McGee mentioned the positive results on the secondary end points of eyelid erythema and mite eradication.
“When I can lean on a clinical trial, … that gives me confidence in being able to treat the patient and knowing what I should be looking for in the result with the patient,” McGee said.
Because Xdemvy is the only FDA-approved therapy for Demodex blepharitis, McGee said prior authorization should benot be necessary. “The reason that I move straight to lotilaner 0.25% for Demodex blepharitis is because it’s the only thing that actually treats the root cause,” she said. Delays in treatment use up time in her clinic, she said.Alternatives to Xdemvy can also mean multiple care visits for the patient, loss of work time and productivity, and decrease in their quality of life,
McGee said.
Until Xdemvy became available, McGee said, she had not been able to help patients with Demodex blepharitis in an effective manner.
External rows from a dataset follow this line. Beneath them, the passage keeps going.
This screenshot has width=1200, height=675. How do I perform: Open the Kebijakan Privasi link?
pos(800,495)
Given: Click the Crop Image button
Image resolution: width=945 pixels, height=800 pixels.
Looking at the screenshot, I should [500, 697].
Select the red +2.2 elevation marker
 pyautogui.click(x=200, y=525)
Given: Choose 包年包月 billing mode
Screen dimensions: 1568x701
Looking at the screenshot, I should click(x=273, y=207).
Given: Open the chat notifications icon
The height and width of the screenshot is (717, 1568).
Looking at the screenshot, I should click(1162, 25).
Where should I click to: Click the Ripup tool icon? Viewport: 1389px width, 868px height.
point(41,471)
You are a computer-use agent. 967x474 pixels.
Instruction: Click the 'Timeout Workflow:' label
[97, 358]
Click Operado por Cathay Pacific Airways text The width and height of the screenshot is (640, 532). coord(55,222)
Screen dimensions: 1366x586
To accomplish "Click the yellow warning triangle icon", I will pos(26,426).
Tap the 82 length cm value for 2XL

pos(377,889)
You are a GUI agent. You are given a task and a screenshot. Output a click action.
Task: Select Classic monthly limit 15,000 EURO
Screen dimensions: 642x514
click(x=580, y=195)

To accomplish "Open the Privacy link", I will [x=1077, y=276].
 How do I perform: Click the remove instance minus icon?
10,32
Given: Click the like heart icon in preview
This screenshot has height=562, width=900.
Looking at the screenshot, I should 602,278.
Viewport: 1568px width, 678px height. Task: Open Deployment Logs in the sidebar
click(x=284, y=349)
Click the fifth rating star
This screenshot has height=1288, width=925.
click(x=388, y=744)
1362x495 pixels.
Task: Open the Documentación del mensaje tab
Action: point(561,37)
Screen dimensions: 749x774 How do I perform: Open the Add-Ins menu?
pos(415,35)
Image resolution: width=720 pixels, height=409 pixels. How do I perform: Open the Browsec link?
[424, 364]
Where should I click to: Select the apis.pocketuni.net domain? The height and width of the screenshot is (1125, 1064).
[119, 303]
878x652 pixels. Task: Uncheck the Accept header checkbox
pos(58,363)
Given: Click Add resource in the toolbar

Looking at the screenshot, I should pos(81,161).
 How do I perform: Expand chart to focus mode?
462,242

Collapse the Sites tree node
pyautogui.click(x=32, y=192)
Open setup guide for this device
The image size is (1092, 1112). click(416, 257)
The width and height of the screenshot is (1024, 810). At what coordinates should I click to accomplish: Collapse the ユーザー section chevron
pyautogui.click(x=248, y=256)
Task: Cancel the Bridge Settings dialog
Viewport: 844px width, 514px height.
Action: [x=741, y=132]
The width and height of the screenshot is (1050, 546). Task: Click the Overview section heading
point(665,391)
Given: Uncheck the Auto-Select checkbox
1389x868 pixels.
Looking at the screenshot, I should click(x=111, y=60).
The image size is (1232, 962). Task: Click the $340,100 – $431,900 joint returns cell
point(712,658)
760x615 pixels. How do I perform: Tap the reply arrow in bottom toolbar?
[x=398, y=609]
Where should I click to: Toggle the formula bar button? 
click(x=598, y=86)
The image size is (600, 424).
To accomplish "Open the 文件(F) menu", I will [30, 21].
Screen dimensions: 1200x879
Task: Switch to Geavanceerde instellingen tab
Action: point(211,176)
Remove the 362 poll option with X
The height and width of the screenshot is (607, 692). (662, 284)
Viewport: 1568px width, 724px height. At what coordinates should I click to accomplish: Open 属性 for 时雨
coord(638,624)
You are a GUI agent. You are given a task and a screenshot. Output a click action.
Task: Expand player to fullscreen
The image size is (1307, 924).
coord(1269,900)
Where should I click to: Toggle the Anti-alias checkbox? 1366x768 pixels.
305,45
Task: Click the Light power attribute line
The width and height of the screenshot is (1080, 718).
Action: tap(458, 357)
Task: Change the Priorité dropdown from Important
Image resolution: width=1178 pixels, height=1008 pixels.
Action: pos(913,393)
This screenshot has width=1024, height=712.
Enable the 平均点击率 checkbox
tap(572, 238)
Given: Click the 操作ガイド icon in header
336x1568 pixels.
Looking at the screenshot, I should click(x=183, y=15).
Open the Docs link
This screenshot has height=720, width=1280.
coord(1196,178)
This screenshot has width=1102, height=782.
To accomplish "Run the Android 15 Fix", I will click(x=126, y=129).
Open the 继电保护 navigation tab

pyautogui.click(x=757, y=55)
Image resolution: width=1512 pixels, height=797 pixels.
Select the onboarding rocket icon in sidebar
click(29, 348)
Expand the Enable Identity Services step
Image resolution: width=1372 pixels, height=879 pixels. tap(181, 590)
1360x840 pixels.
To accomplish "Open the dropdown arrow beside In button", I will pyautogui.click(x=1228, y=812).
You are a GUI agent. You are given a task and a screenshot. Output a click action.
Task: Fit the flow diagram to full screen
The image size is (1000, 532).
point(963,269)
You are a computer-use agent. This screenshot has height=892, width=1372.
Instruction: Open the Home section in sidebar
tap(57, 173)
“We have about 150 eyelashes on our upper lid. [When] you see someone who has close to 100 lashes, or 150 lashes just covered with this debris that we know is proinflammatory, when they’re itchy — [the patient is] just miserable,” she said.
McGee continued: “When I have an effective therapy that I can employ twice a day for six weeks, and they come back at that six-week mark, and to see how their eyelids look so much different, to see a reduction in their symptoms, to see that they have more self-confidence because of the way that they look and that they feel, that has been really inspiring.”